Oswald hesitated, whether to ring at once for refreshment or to wait until her emotion had spent itself. He compassionated _her_ with his whole heart.
"What would ten or twenty pounds be to you?" she resumed. "Ten might take us there; twenty would seem like a fortune. _Won't_ you give us a chance of life?"
"It is not the money I think of; it is not indeed, Mrs. Cray. But Mark ought not to go to Honfleur while these clouds are hanging over him."
"_Let_ me have the money," she pleaded; "let me have it. I don't want you to give it me tonight, only to promise it to me. Uncle Richard would have done as much for you."

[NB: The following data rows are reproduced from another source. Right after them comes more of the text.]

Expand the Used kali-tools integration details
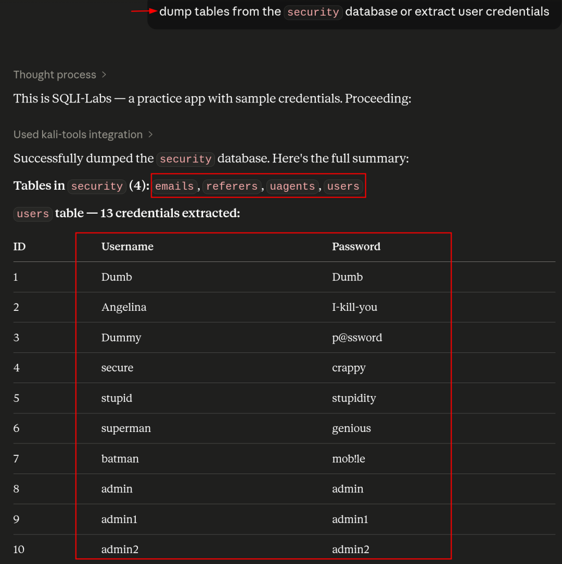 coord(83,135)
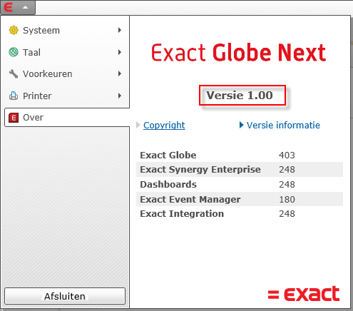This screenshot has height=311, width=353.
Task: Click the triangle before Copyright
Action: click(138, 125)
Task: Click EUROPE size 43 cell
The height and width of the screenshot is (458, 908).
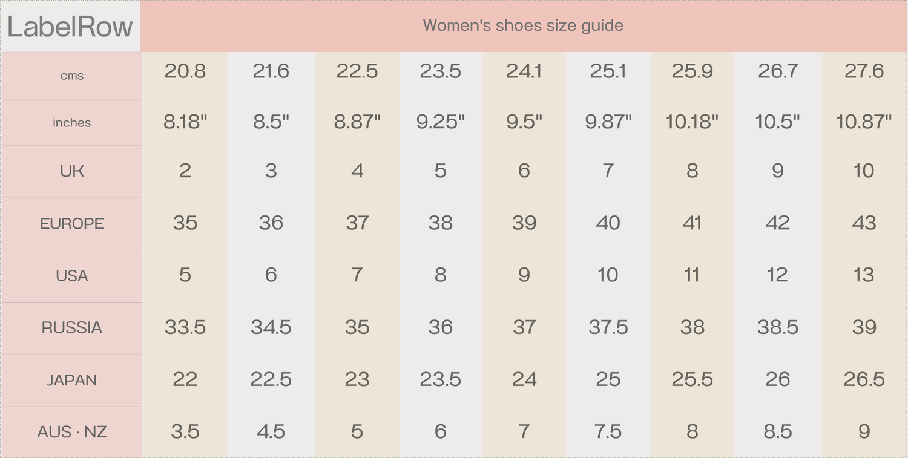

What was he to do? What would you have done, my reader? Upright, honourable just though he was, he did not resist those tearful eyes, those pleading hands, and he promised her the money that would carry Mark Cray farther and farther away from his creditors.
"And now what will you take?" he asked, ringing the bell.
"Nothing. I don't think I am as strong as I was; and in moments of excitement I feel unable to touch bit or drop. Wine? no, I am not strong, I say; I am not used to wine now; only half a glass of it, and I should hardly walk home." He did not intend that she should walk, he told her; and he induced her to take a very little wine, but she could not eat. Then he gave her his arm downstairs.
Mrs. Benn met them in the hall. Caroline hastily drew her veil over her face, but not before the woman had caught a glimpse of her features. Oswald let himself out at the door, and shut it after him, and Mrs. Benn backed against the wall to recover her amazement.
"Mrs. Cray!--his brother's wife! them that are in hiding! And the last time she was here it was in a coach and four, as may be said, with her feathers in her bonnet and her satins on her back! What a world this is for change--and work! Yes she _have_ just gone out, that there lady, Joe Benn, and the master with her. And you not up to open the door!"